Exercise directions:
Restate, in full and unchanged, the entries that follow, but not their pictures.

[[ Given information, beginning ]]

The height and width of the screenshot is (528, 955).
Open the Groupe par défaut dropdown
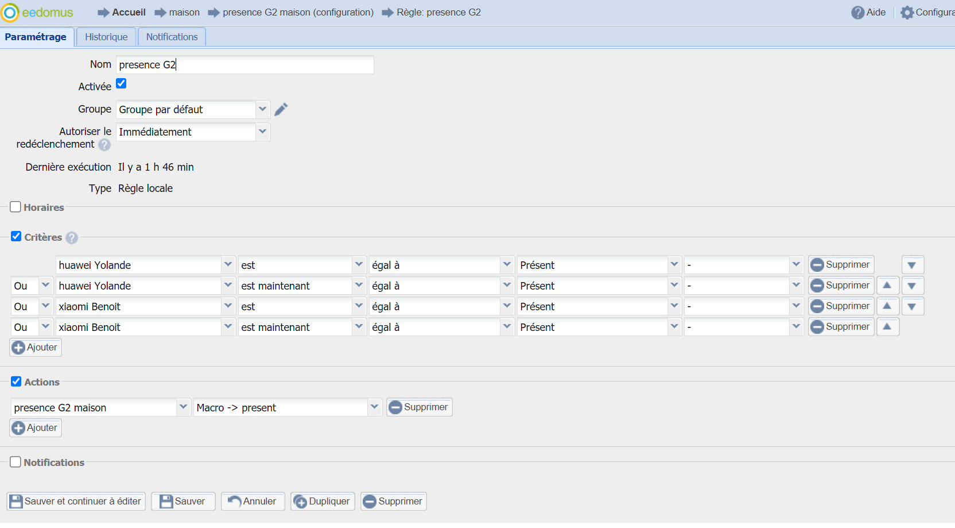(262, 109)
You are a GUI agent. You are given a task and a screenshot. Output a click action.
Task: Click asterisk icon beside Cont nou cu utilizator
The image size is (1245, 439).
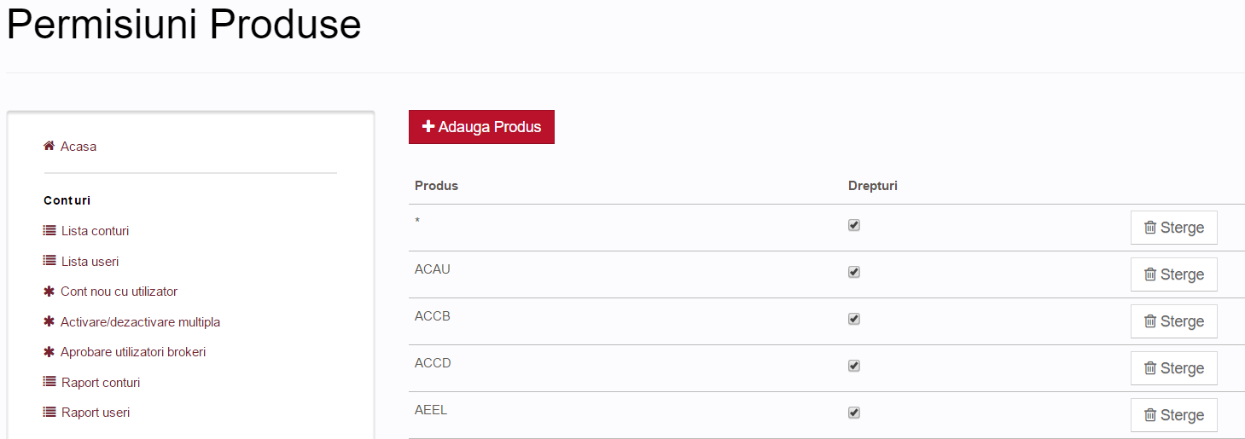click(x=49, y=292)
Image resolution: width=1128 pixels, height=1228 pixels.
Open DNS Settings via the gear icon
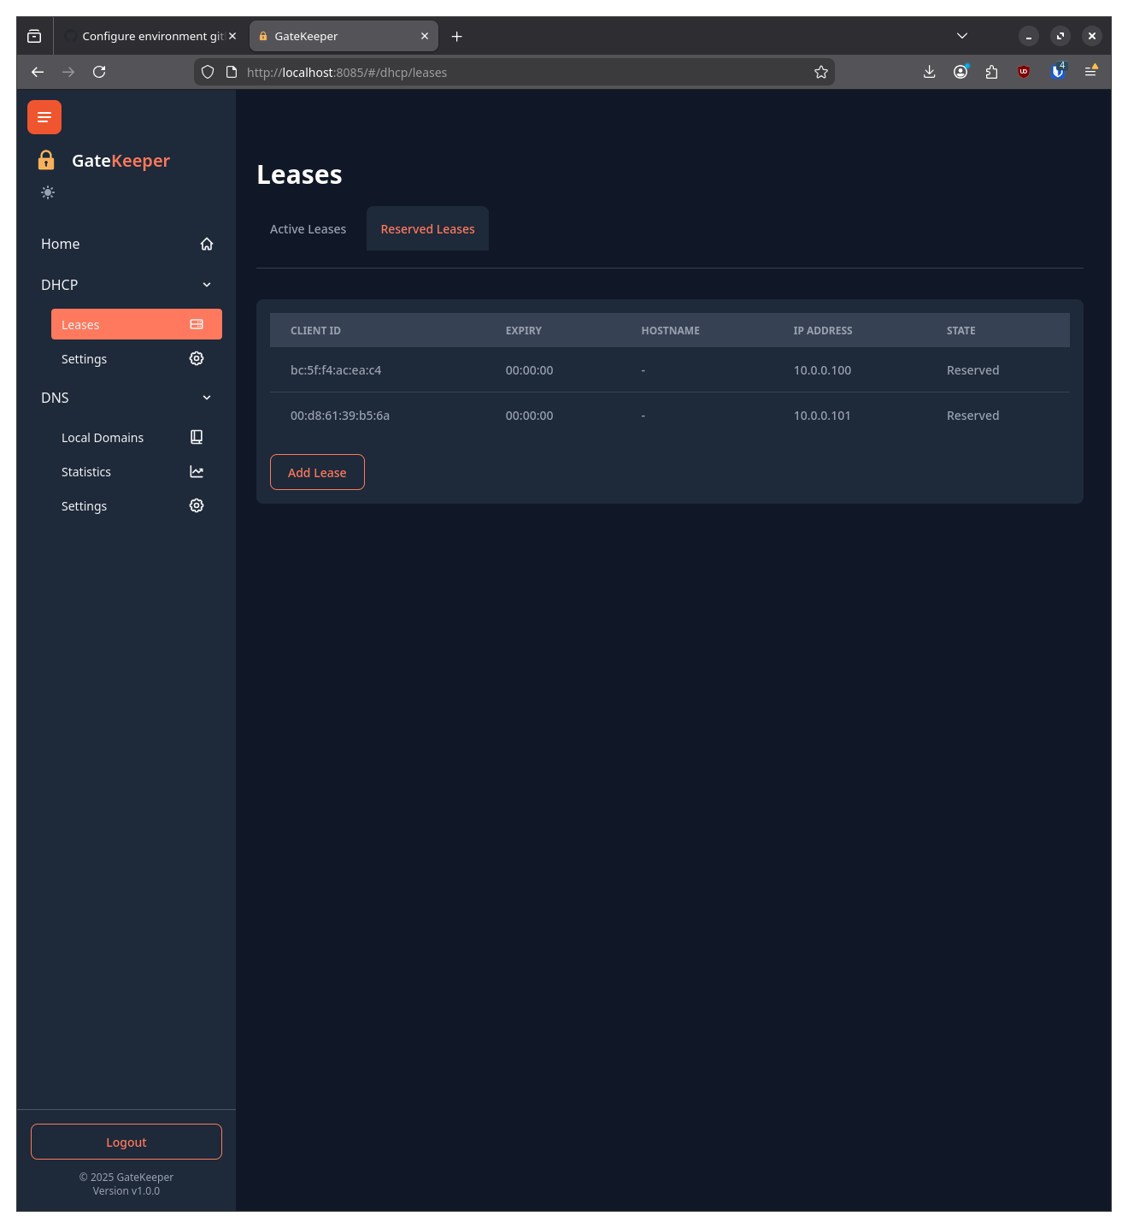(196, 505)
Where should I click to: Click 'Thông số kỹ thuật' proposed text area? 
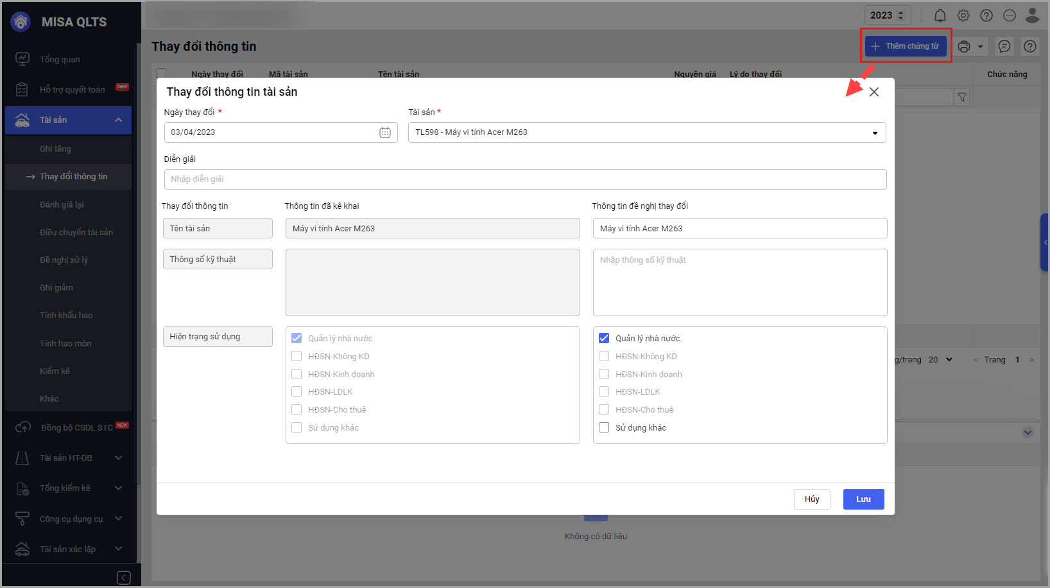[739, 282]
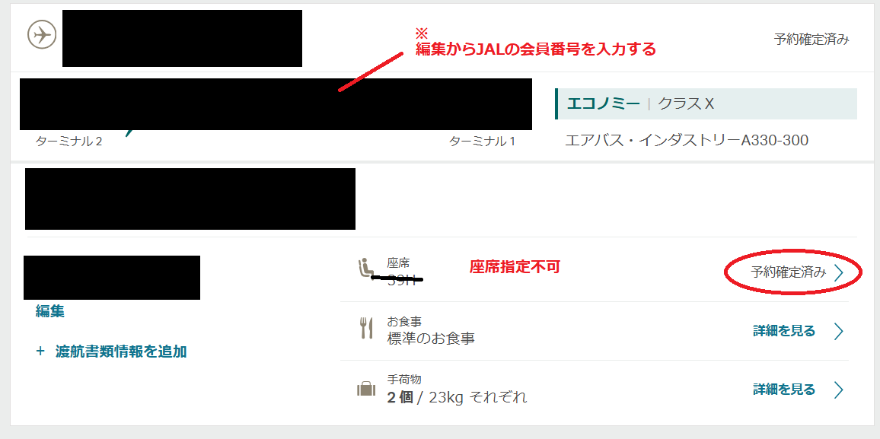Click the plus icon before 渡航書類情報を追加
The image size is (880, 439).
[x=40, y=352]
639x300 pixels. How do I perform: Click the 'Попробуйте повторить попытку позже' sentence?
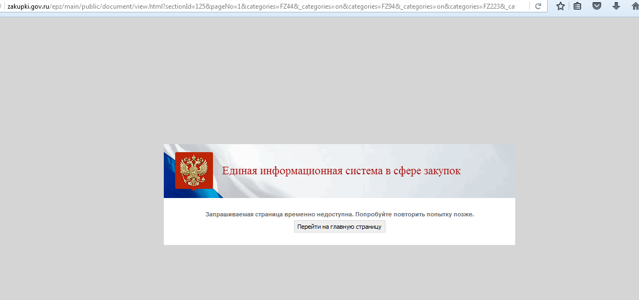click(x=414, y=215)
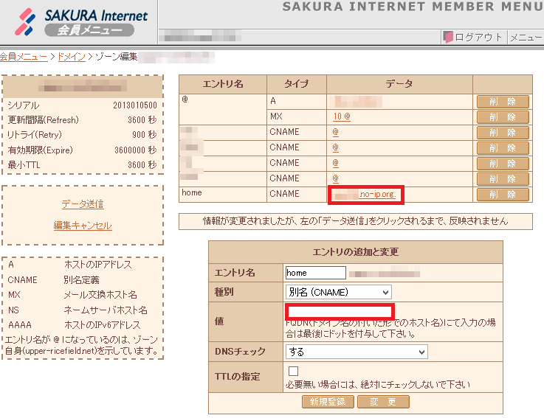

[[ Given information, end ]]

Your solution:
The height and width of the screenshot is (528, 955).
Open the Groupe par défaut dropdown
(262, 109)
You are a GUI agent. You are given a task and a screenshot. Output a click action.
Task: Click asterisk icon beside Cont nou cu utilizator
The image size is (1245, 439).
click(x=49, y=292)
Image resolution: width=1128 pixels, height=1228 pixels.
Open DNS Settings via the gear icon
(196, 505)
Where should I click to: Click 'Thông số kỹ thuật' proposed text area? 
[739, 282]
Click the plus icon before 渡航書類情報を追加
The image size is (880, 439).
[x=40, y=352]
639x300 pixels. How do I perform: Click the 'Попробуйте повторить попытку позже' sentence?
click(x=414, y=215)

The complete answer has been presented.